SIP is enforced at the kernel level, not in userland. The restrictions are set before the system boots into the normal operating environment, which means no running process – regardless of privilege level – can disable SIP. The configuration is stored in NVRAM and can only be modified from macOS Recovery.

Checking SIP Status

# Check current SIP status
csrutil status

A fully enabled SIP will report:

System Integrity Protection status: enabled.

On systems where SIP has been partially modified, you may see individual flags listed:

# Detailed SIP configuration (on systems with partial SIP)
csrutil status --verbose

Signed System Volume (SSV)

Starting with macOS Big Sur (11.0), Apple extended the SIP concept with the Signed System Volume (SSV). The entire system volume is cryptographically sealed with a tree of SHA-256 hashes. Any modification to any file on the system volume invalidates the seal, and macOS will refuse to boot from a tampered volume.

SSV makes it impossible to modify system files even with SIP disabled – the volume’s cryptographic seal would be broken. This is a significant shift from earlier macOS versions where disabling SIP granted full access to system files.

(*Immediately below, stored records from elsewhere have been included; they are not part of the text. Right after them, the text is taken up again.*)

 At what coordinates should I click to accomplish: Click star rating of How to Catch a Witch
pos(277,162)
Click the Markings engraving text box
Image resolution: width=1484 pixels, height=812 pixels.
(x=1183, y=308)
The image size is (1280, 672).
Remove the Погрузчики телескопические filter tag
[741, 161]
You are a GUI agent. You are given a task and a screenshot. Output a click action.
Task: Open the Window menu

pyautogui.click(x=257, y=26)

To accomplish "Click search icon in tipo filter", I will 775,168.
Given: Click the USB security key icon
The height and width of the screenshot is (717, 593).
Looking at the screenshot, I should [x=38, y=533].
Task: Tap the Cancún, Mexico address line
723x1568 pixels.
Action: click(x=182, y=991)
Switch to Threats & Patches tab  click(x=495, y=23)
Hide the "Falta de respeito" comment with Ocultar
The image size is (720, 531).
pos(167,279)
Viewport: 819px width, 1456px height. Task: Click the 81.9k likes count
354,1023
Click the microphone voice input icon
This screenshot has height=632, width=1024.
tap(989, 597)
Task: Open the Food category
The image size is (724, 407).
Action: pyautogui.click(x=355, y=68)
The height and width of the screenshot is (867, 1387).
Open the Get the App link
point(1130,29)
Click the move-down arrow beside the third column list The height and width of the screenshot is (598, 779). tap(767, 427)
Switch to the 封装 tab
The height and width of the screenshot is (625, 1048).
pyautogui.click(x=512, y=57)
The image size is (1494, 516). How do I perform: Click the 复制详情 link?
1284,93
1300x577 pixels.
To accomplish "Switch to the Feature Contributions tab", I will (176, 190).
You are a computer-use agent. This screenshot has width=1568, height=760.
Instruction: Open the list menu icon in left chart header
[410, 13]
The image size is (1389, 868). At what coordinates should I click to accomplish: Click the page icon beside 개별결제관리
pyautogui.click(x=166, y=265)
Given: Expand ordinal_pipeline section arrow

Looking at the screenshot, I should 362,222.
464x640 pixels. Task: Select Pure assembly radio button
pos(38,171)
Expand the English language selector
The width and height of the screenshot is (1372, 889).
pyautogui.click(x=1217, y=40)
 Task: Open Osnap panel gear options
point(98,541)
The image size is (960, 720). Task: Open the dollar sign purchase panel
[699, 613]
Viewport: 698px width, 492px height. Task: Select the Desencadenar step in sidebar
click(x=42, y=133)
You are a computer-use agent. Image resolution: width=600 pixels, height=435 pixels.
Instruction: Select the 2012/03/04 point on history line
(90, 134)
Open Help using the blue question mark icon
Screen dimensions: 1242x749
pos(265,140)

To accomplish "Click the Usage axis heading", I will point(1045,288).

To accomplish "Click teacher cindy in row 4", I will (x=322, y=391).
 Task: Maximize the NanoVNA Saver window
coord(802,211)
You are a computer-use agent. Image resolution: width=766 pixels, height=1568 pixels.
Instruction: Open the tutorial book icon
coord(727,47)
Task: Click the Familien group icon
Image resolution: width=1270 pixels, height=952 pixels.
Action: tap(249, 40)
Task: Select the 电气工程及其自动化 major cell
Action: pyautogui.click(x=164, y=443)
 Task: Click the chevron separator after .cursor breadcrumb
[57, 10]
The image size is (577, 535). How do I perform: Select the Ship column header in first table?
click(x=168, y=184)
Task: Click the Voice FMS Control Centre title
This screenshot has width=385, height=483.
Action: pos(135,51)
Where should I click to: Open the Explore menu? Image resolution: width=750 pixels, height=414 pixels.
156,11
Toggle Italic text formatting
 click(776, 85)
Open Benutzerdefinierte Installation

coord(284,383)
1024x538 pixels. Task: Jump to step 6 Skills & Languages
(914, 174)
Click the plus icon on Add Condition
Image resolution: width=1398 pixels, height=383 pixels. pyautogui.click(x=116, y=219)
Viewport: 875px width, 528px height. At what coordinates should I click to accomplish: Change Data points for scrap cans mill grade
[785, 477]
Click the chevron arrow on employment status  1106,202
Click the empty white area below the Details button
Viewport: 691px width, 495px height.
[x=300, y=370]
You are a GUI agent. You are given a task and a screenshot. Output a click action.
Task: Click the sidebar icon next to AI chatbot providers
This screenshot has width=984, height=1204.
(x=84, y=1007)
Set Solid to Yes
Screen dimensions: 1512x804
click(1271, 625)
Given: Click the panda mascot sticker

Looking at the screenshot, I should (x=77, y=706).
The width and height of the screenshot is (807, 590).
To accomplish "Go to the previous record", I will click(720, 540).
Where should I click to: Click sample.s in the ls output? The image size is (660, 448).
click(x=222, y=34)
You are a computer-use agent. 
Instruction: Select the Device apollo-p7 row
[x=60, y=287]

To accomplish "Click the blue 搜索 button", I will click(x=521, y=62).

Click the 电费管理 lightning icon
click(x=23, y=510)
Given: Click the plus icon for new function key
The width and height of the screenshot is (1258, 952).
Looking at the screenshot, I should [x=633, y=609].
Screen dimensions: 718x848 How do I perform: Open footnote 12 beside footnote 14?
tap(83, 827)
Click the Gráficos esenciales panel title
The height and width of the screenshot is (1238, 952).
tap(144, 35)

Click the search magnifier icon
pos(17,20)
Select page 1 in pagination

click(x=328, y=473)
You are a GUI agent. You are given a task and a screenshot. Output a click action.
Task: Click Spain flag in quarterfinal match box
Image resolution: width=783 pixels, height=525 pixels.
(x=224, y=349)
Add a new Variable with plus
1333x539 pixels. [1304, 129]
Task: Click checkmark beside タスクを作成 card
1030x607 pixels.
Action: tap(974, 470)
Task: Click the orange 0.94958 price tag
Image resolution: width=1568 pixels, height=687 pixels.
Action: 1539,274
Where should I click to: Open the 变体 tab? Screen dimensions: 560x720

# Verify the system volume's cryptographic seal
csrutil authenticated-root status

Disabling SIP (and Why You Should Not)

SIP can only be disabled from macOS Recovery:

  1. Restart your Mac and boot into Recovery Mode (hold Command+R on Intel, or hold the power button on Apple Silicon)
  2. Open Terminal from the Utilities menu
  3. Run:
# Disable SIP entirely (from Recovery only)
csrutil disable

# Disable specific SIP protections only
csrutil enable --without kext --without dtrace
  1. Restart the Mac

Warning: Disabling SIP removes a critical security boundary. Any malware running as root can now modify system files, inject code into system processes, and persist across reboots. Only disable SIP for specific debugging or development tasks, and re-enable it immediately after.

Re-enable with:

# Re-enable SIP (from Recovery only)
csrutil enable

Impact on Mac Admin Tools

SIP has significant implications for Mac administration:

  • No modifying system binaries – You cannot replace or patch system tools
  • No custom LaunchDaemons in /System – Place them in /Library/LaunchDaemons/ instead
  • Kernel extensions require approval – Unsigned kexts are blocked; even signed kexts need user or MDM approval
  • Some legacy tools break – Older admin tools that relied on modifying /usr/bin or hooking into system processes may not function with SIP enabled
  • MDM can manage SIP – On supervised devices, MDM profiles can be used to configure SIP settings without requiring manual Recovery boot

Paths Admins Should Use Instead

Instead ofUse
/System/Library/LaunchDaemons//Library/LaunchDaemons/
/usr/bin/ (custom scripts)/usr/local/bin/
/System/Library/Extensions//Library/Extensions/
/System/Library/Frameworks/Custom frameworks in /Library/Frameworks/

MDM and SIP Management

On MDM-supervised devices, certain SIP-related behaviors can be managed through configuration profiles:

  • Kernel extension allow lists – Approve specific kexts by Team ID without disabling SIP
  • System Extension policies – Manage the newer System Extensions framework (which replaces kexts and works within SIP)
  • Secure Boot policy – On Apple Silicon, MDM can influence boot security settings

Key Takeaways

SIP is non-negotiable for production Mac fleets. Any tool or workflow that requires SIP to be disabled should be treated as a legacy dependency and migrated to SIP-compatible alternatives. With Signed System Volume on Big Sur and later, even disabling SIP no longer grants the access it once did. Build your management workflows around SIP, not against it.